## START

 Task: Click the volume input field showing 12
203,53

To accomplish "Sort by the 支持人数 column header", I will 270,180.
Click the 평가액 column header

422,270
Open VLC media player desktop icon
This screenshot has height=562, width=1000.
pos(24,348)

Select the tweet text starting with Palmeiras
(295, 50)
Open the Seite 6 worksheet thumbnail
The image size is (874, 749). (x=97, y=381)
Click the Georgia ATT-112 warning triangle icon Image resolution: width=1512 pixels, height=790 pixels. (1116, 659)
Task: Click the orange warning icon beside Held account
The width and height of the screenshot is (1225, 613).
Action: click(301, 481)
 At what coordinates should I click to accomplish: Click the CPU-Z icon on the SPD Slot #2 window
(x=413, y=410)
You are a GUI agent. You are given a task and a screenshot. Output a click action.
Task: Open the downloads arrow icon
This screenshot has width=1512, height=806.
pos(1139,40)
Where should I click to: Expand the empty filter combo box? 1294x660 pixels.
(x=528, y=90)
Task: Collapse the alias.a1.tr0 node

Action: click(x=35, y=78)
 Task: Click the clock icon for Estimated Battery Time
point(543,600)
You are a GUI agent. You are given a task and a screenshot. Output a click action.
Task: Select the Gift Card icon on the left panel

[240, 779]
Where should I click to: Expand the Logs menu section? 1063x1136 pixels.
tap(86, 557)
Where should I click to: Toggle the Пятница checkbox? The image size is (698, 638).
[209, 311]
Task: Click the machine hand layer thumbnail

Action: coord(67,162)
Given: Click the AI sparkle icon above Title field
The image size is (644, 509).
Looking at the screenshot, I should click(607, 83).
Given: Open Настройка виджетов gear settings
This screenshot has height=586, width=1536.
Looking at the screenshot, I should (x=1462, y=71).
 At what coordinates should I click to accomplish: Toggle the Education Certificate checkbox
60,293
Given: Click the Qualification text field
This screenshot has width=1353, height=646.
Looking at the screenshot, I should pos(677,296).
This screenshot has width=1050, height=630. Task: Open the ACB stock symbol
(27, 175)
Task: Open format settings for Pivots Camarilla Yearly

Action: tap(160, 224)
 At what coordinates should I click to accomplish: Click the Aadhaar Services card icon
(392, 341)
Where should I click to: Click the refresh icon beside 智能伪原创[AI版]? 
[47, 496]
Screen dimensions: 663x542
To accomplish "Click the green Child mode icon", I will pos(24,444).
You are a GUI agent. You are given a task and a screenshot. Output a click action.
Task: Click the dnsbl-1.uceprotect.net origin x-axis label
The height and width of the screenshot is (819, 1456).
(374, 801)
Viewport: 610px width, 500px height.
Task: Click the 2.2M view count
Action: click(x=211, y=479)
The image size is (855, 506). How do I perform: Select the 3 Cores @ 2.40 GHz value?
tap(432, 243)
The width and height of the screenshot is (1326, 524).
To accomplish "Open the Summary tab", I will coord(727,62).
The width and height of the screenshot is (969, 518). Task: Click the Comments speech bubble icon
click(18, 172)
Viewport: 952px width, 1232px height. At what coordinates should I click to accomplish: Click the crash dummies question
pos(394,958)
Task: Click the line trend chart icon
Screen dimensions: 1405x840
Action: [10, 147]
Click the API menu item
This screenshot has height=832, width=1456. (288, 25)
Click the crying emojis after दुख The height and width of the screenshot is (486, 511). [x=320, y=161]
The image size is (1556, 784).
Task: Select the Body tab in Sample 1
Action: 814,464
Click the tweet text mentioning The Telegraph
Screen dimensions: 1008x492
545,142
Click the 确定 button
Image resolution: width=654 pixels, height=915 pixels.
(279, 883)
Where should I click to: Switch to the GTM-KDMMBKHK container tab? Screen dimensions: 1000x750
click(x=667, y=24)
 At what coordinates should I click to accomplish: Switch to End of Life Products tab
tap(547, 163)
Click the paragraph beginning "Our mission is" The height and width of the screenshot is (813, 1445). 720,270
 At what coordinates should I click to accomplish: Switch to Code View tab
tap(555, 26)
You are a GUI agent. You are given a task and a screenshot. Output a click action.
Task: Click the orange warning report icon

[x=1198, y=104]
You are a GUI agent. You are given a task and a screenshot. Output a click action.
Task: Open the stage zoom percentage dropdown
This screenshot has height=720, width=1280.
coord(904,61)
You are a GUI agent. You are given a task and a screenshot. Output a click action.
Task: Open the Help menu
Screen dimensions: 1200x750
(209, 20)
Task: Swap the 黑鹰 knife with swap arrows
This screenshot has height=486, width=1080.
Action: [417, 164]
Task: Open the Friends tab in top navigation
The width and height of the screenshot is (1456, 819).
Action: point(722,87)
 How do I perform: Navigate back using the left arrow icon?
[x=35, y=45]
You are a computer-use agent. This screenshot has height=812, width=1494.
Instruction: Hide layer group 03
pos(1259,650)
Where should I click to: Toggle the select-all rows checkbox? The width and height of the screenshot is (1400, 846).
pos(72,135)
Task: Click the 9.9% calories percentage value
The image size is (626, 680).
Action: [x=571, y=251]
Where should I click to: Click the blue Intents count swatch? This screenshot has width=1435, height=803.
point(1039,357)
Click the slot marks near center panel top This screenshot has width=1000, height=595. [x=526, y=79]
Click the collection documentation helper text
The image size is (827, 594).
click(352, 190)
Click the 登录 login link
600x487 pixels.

## END

**Problem statement**
Rewrite the listing above as a numbered list, one line per item, leaving out the blank lines.

**The completed task**
1.  Task: Click the volume input field showing 12
2. 203,53
3. To accomplish "Sort by the 支持人数 column header", I will 270,180.
4. Click the 평가액 column header
5. 422,270
6. Open VLC media player desktop icon
7. This screenshot has height=562, width=1000.
8. pos(24,348)
9. Select the tweet text starting with Palmeiras
10. (295, 50)
11. Open the Seite 6 worksheet thumbnail
12. The image size is (874, 749). (x=97, y=381)
13. Click the Georgia ATT-112 warning triangle icon Image resolution: width=1512 pixels, height=790 pixels. (1116, 659)
14. Task: Click the orange warning icon beside Held account
15. The width and height of the screenshot is (1225, 613).
16. Action: click(301, 481)
17.  At what coordinates should I click to accomplish: Click the CPU-Z icon on the SPD Slot #2 window
18. (x=413, y=410)
19. You are a GUI agent. You are given a task and a screenshot. Output a click action.
20. Task: Open the downloads arrow icon
21. This screenshot has width=1512, height=806.
22. pos(1139,40)
23. Where should I click to: Expand the empty filter combo box? 1294x660 pixels.
24. (x=528, y=90)
25. Task: Collapse the alias.a1.tr0 node
26. Action: click(x=35, y=78)
27.  Task: Click the clock icon for Estimated Battery Time
28. point(543,600)
29. You are a GUI agent. You are given a task and a screenshot. Output a click action.
30. Task: Select the Gift Card icon on the left panel
31. [240, 779]
32. Where should I click to: Expand the Logs menu section? 1063x1136 pixels.
33. tap(86, 557)
34. Where should I click to: Toggle the Пятница checkbox? The image size is (698, 638).
35. [209, 311]
36. Task: Click the machine hand layer thumbnail
37. Action: coord(67,162)
38. Given: Click the AI sparkle icon above Title field
39. The image size is (644, 509).
40. Looking at the screenshot, I should click(607, 83).
41. Given: Open Настройка виджетов gear settings
42. This screenshot has height=586, width=1536.
43. Looking at the screenshot, I should (x=1462, y=71).
44.  At what coordinates should I click to accomplish: Toggle the Education Certificate checkbox
45. 60,293
46. Given: Click the Qualification text field
47. This screenshot has width=1353, height=646.
48. Looking at the screenshot, I should pos(677,296).
49. This screenshot has width=1050, height=630. Task: Open the ACB stock symbol
50. (27, 175)
51. Task: Open format settings for Pivots Camarilla Yearly
52. Action: tap(160, 224)
53.  At what coordinates should I click to accomplish: Click the Aadhaar Services card icon
54. (392, 341)
55. Where should I click to: Click the refresh icon beside 智能伪原创[AI版]? 
56. [47, 496]
57. Screen dimensions: 663x542
58. To accomplish "Click the green Child mode icon", I will pos(24,444).
59. You are a GUI agent. You are given a task and a screenshot. Output a click action.
60. Task: Click the dnsbl-1.uceprotect.net origin x-axis label
61. The height and width of the screenshot is (819, 1456).
62. (374, 801)
63. Viewport: 610px width, 500px height.
64. Task: Click the 2.2M view count
65. Action: click(x=211, y=479)
66. The image size is (855, 506). How do I perform: Select the 3 Cores @ 2.40 GHz value?
67. tap(432, 243)
68. The width and height of the screenshot is (1326, 524).
69. To accomplish "Open the Summary tab", I will coord(727,62).
70. The width and height of the screenshot is (969, 518). Task: Click the Comments speech bubble icon
71. click(18, 172)
72. Viewport: 952px width, 1232px height. At what coordinates should I click to accomplish: Click the crash dummies question
73. pos(394,958)
74. Task: Click the line trend chart icon
75. Screen dimensions: 1405x840
76. Action: [10, 147]
77. Click the API menu item
78. This screenshot has height=832, width=1456. (288, 25)
79. Click the crying emojis after दुख The height and width of the screenshot is (486, 511). [x=320, y=161]
80. The image size is (1556, 784).
81. Task: Select the Body tab in Sample 1
82. Action: 814,464
83. Click the tweet text mentioning The Telegraph
84. Screen dimensions: 1008x492
85. 545,142
86. Click the 确定 button
87. Image resolution: width=654 pixels, height=915 pixels.
88. (279, 883)
89. Where should I click to: Switch to the GTM-KDMMBKHK container tab? Screen dimensions: 1000x750
90. click(x=667, y=24)
91.  At what coordinates should I click to accomplish: Switch to End of Life Products tab
92. tap(547, 163)
93. Click the paragraph beginning "Our mission is" The height and width of the screenshot is (813, 1445). 720,270
94.  At what coordinates should I click to accomplish: Switch to Code View tab
95. tap(555, 26)
96. You are a GUI agent. You are given a task and a screenshot. Output a click action.
97. Task: Click the orange warning report icon
98. [x=1198, y=104]
99. You are a GUI agent. You are given a task and a screenshot. Output a click action.
100. Task: Open the stage zoom percentage dropdown
101. This screenshot has height=720, width=1280.
102. coord(904,61)
103. You are a GUI agent. You are given a task and a screenshot. Output a click action.
104. Task: Open the Help menu
105. Screen dimensions: 1200x750
106. (209, 20)
107. Task: Swap the 黑鹰 knife with swap arrows
108. This screenshot has height=486, width=1080.
109. Action: [417, 164]
110. Task: Open the Friends tab in top navigation
111. The width and height of the screenshot is (1456, 819).
112. Action: point(722,87)
113.  How do I perform: Navigate back using the left arrow icon?
114. [x=35, y=45]
115. You are a computer-use agent. This screenshot has height=812, width=1494.
116. Instruction: Hide layer group 03
117. pos(1259,650)
118. Where should I click to: Toggle the select-all rows checkbox? The width and height of the screenshot is (1400, 846).
119. pos(72,135)
120. Task: Click the 9.9% calories percentage value
121. The image size is (626, 680).
122. Action: [x=571, y=251]
123. Where should I click to: Click the blue Intents count swatch? This screenshot has width=1435, height=803.
124. point(1039,357)
125. Click the slot marks near center panel top This screenshot has width=1000, height=595. [x=526, y=79]
126. Click the collection documentation helper text
127. The image size is (827, 594).
128. click(352, 190)
129. Click the 登录 login link
130. 600x487 pixels.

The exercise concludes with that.